Rawiller has won many significant races including 66 Group One wins, one of which was the lucrative 2005 Dubai Duty Free valued at $1.3 million, but his biggest win to date is riding Elvstroem to victory in the 2004 Caulfield Cup.

He has ridden in Australia's richest horse race, the Melbourne Cup on several occasions.

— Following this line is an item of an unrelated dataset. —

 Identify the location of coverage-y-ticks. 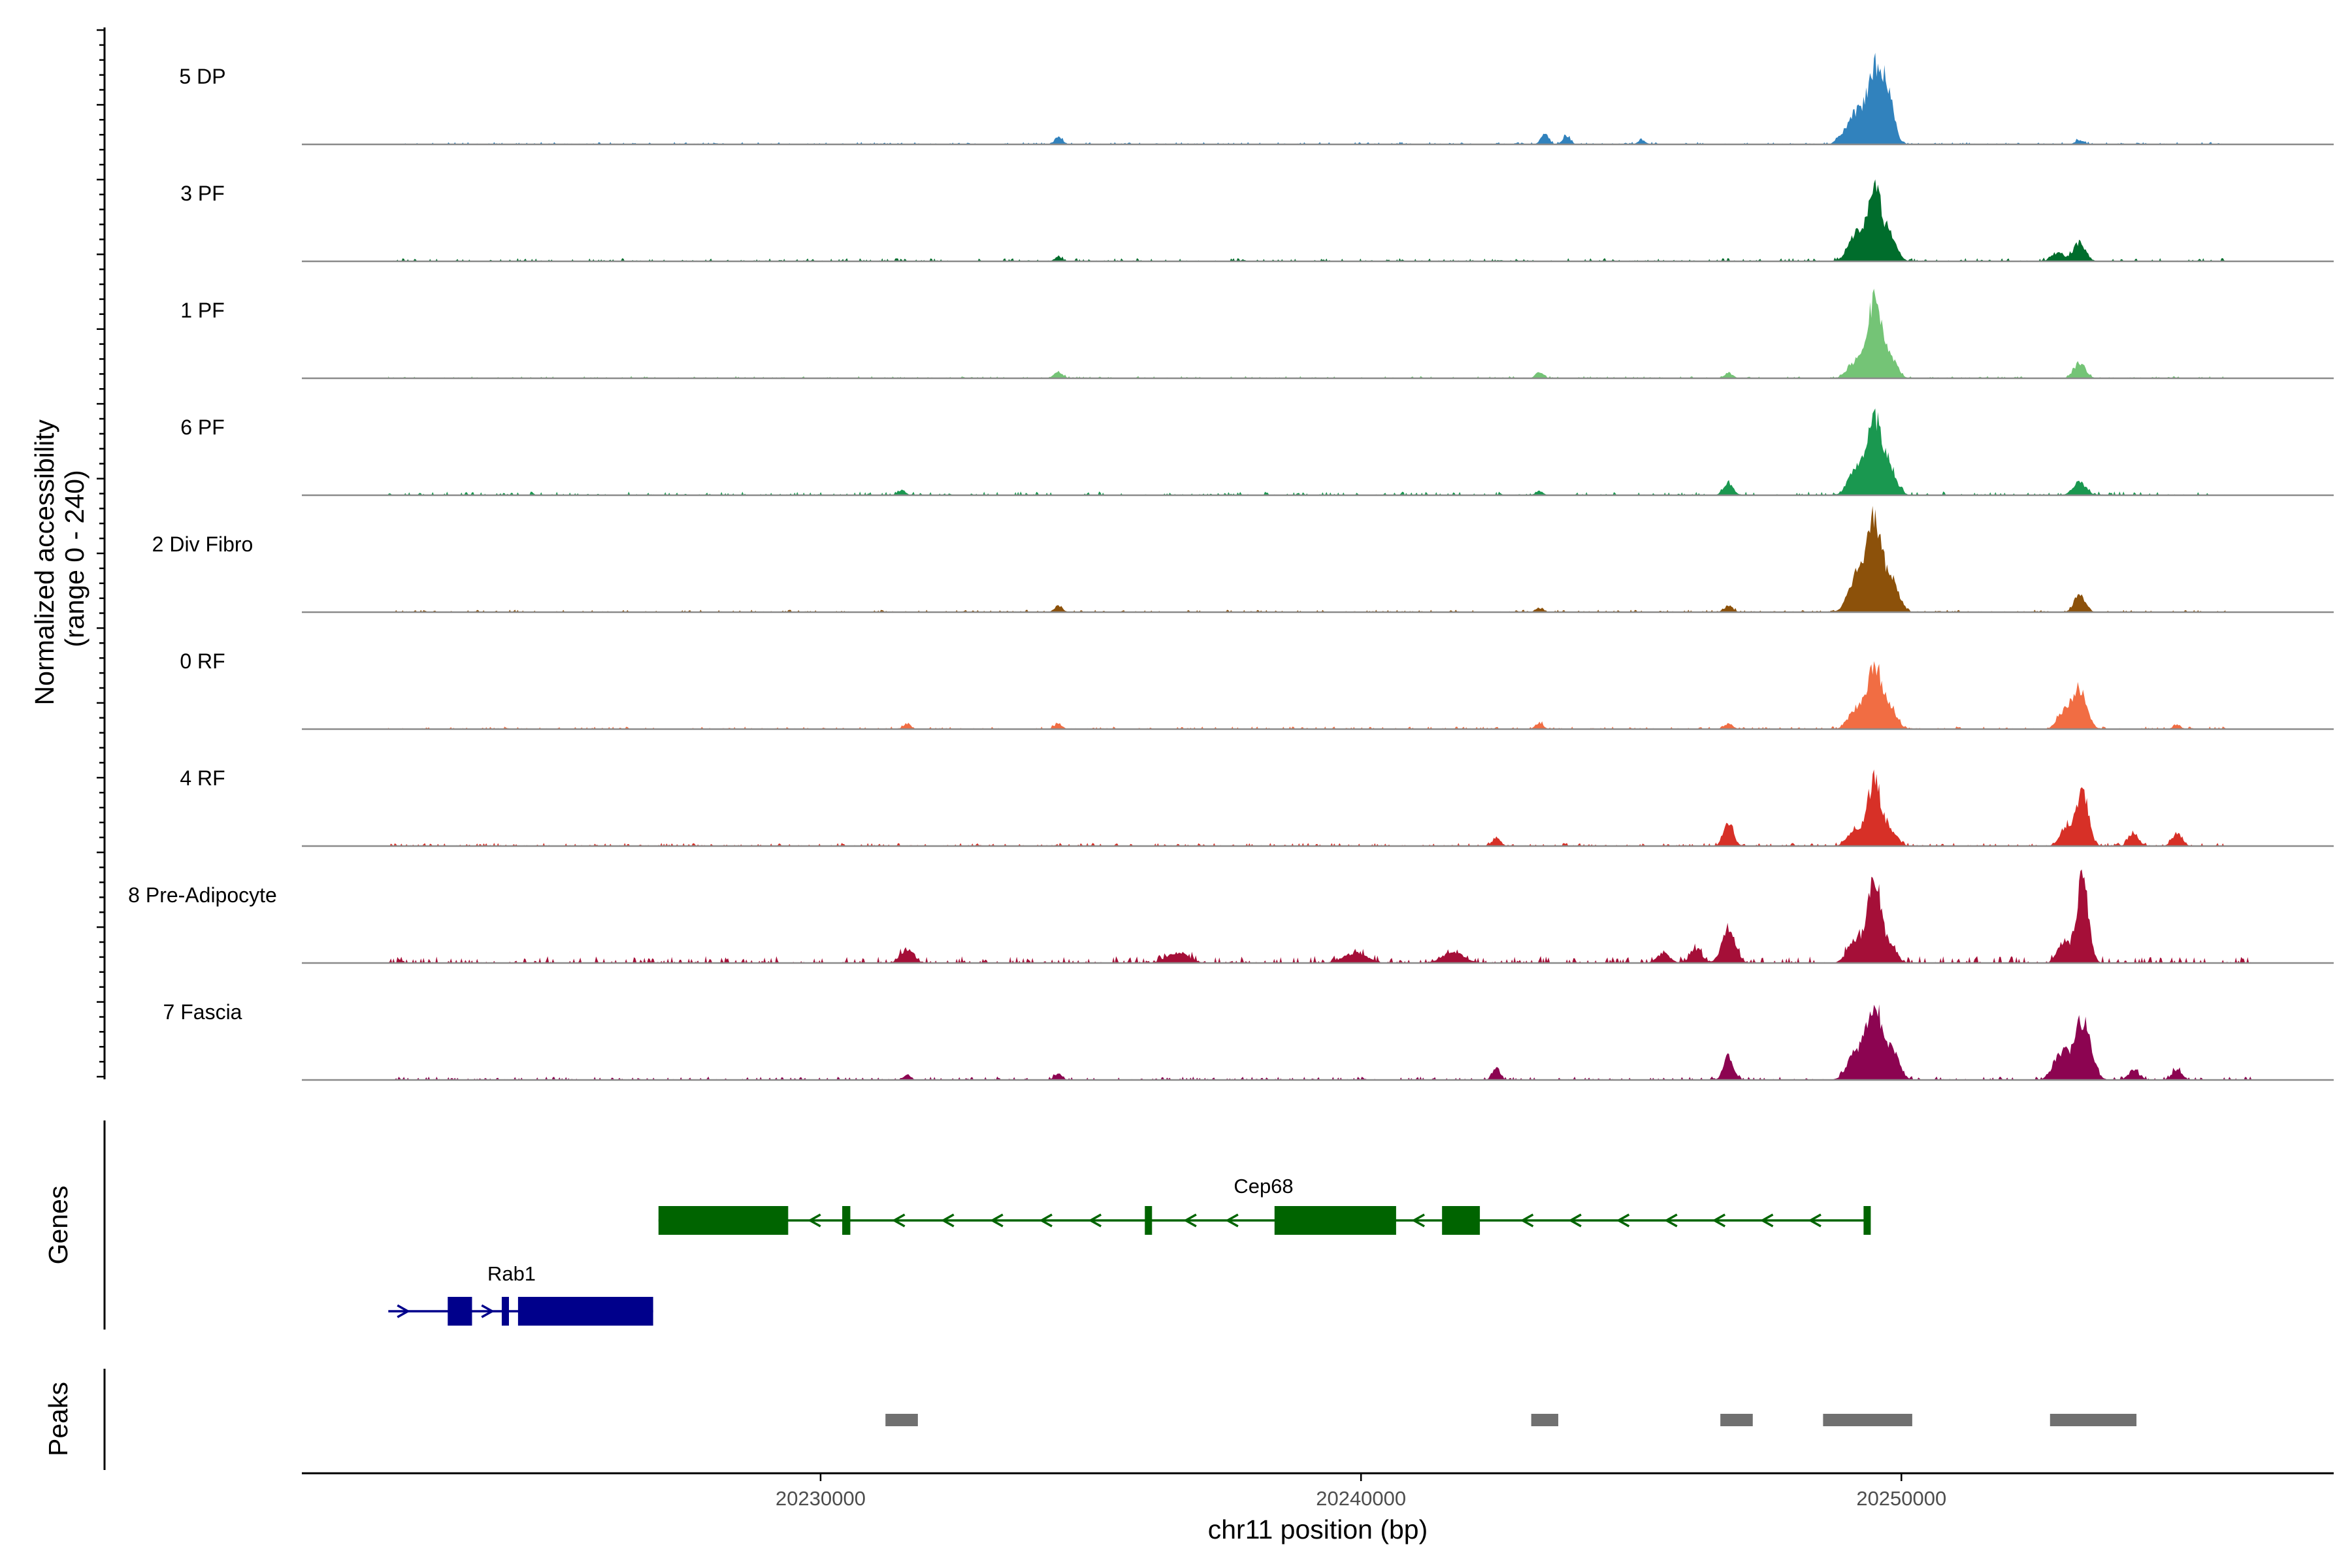
(101, 554).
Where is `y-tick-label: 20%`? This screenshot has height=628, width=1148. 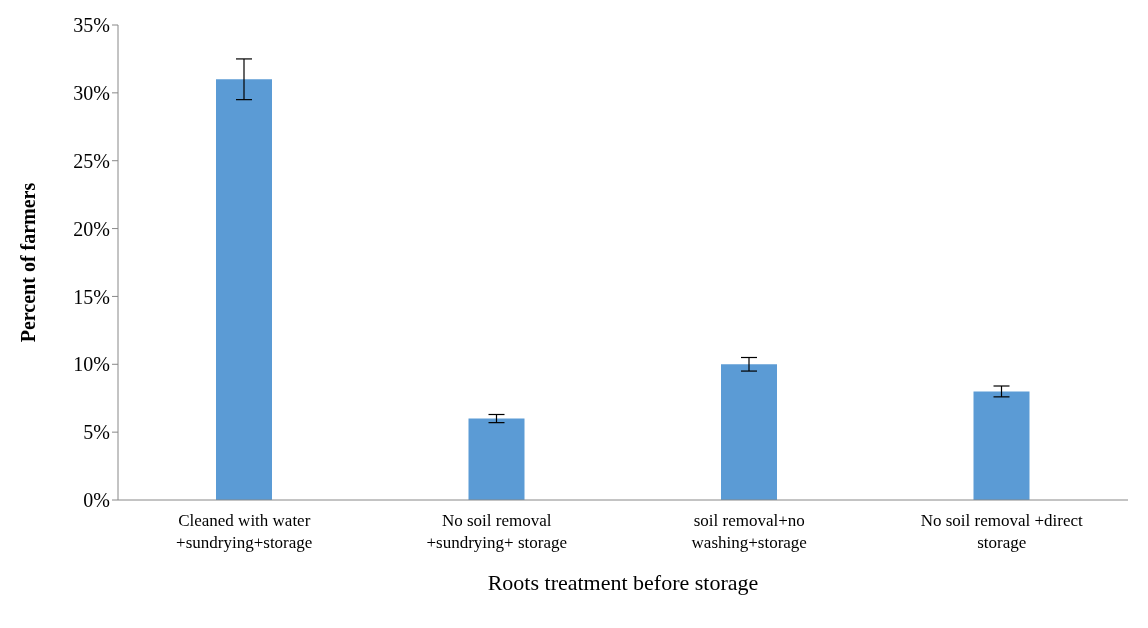
y-tick-label: 20% is located at coordinates (92, 228).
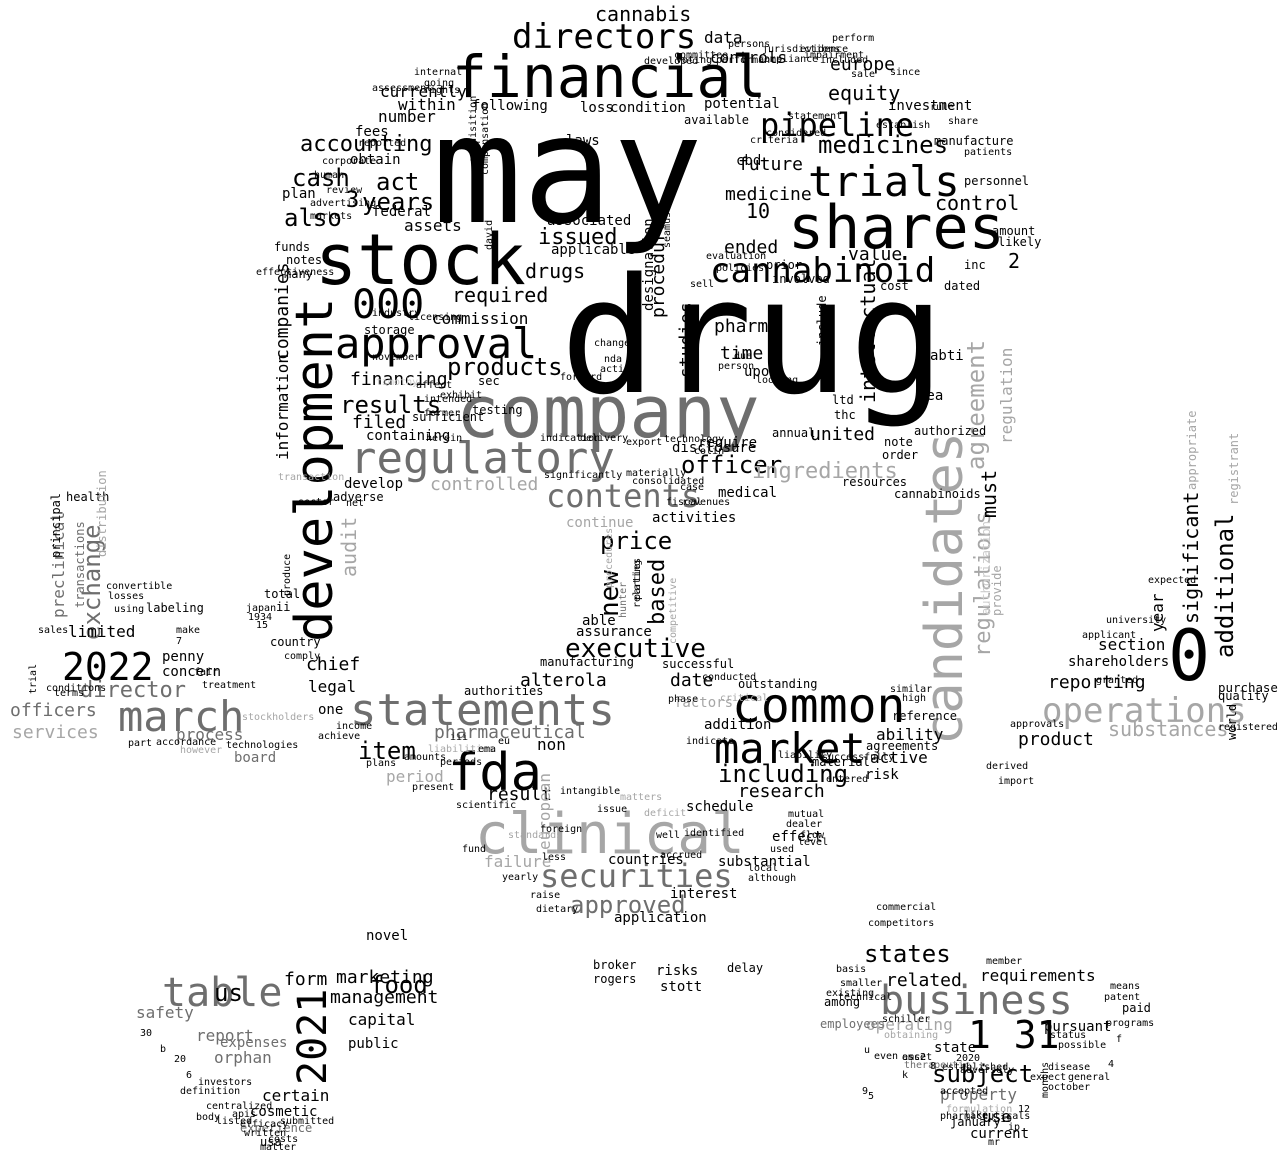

As at 31 December 2013, Rawiller has ridden in 7540 races and been placed in 2044 races including 1481 wins. Total prize money for horses ridden by Rawiller is over $87 million. He is a three-time winner of the Sydney jockeys title.

== Major wins ==
AUS
- All Aged Stakes – (2) – Bentley Biscuit (2007), Hana's Goal (2014)
- ATC Sires' Produce Stakes – (3) – Manhattan Rain (2009), Pierro (2012), Peggy Jean (2014)
- Australian Oaks – (2) – Once Were Wild (2010), Royal Descent (2013)
- Canterbury Stakes – (3) – More Joyous (2011, 2012), The Bostonian (2020)
- Caulfield Cup – (1) – Elvstroem (2004)
- Caulfield Stakes – (2) – Casual Pass (2006), Descarado (2011)
- Champagne Stakes – (2) – Meurice (2007), Pierro (2012)
- Coolmore Stud Stakes – (2) – So Gorgeous (2000), Northern Meteor (2008)
- Doncaster Handicap – (2) – Rangirangdoo (2010), More Joyous (2012)
- Doomben 10,000 – (2) – Bel Esprit (2003), Eduardo (2021)
- Doomben Cup – (1) – Mawingo (2012)
- Empire Rose Stakes – (1) – Red Tracer (2013)
- Flight Stakes – (1) – More Joyous (2009)
- Futurity Stakes – (2) – More Joyous (2011), Mufhasa (2012)
- George Ryder Stakes – (2) – Pierro (2013), Dreamforce (2020)
- Golden Slipper Stakes – (1) – Pierro (2012)
- J. J. Atkins – (2) – Pressday (2010), Romantic Touch (2013)
- Kennedy Oaks – (1) – Kirramosa (2013)
- Kingsford-Smith Cup – (1) – Bentley Biscuit (2007)
- Manikato Stakes – (2) – Piavonic (2001), Typhoon Zed (2008)
- Norton Stakes – (1) – Theseo (2010)
- Oakleigh Plate – (1) – Sudurka (2002)
- Perth Railway Stakes – (1) – Sniper's Bullet (2009)
- Ranvet Stakes – (3) – Theseo (2009, 2010), Silent Achiever (2014)
- Rosehill Guineas – (3) – Zabrasive (2010), Laser Hawk (2012), Lindermann (2023)
- Stradbroke Handicap – (1) – Black Piranha (2010)
- Surround Stakes – (2) – More Joyous (2010), Forbidden Love (2021)
- Orr Stakes – (1) – Elvstroem (2005)
- Moir Stakes – (2) – Show No Emotion (1998), Our Egyptian Raine (2003)
- Queen Elizabeth Stakes – (3) – My Kingdom of Fife (2011), More Joyous (2012), Think It Over (2022)
- Queen of the Turf Stakes – (3) – More Joyous (2011, 2012), Atishu (2023)
- Tancred Stakes – (1) – Silent Achiever (2014)
- Tattersall's Tiara – (2) – Porto Roca (2001), Red Tracer (2013)
- The Galaxy – (2) – Tiger Tees (2014), Eduardo (2021)
- The Metropolitan – (2) – Herculian Prince (2010), Mirage Dancer (2020)
- TJ Smith Stakes – (2) – Bentley Biscuit (2007), Takeover Target (2009)
- Toorak Handicap – (2) – More Joyous (2010), Solzhenitsyn (2013)
- Turnbull Stakes – (1) – Elvstroem (2004)
- VRC Champions Sprint – (1) – Rubitano (2002)
- VRC Champions Stakes – (1) – Theseo (2008)
- Underwood Stakes – (1) – Elvstroem (2004)
- William Reid Stakes – (1) – Foxwedge (2012)
----

'
- Railway Stakes – (1) – Atomic Force (2012)
----

UAE
- Dubai Turf – (1) – Elvstroem (2005)
----

HKG
- Hong Kong Sprint – (1) – 	Mr Stunning (2017)
----

MAC
- Macau Derby – (1) – The Alfonso (2015)
- Chairman's Challenge Cup – (1) – Famous Jonathn (2023)
----

==Personal life==
Rawiller is married to Sarah and has two children. He is from a "racing family"; his brother, Brad and sister Stacey are also jockeys and his brother, Todd is a trainer. Campbell started his riding career as an apprentice in 2019 and has already ridden more than 100 winners. He is now apprenticed to Gai Waterhouse at Randwick. Their father, Keith, was a jumps jockey, and their mother, Elaine, is a nurse.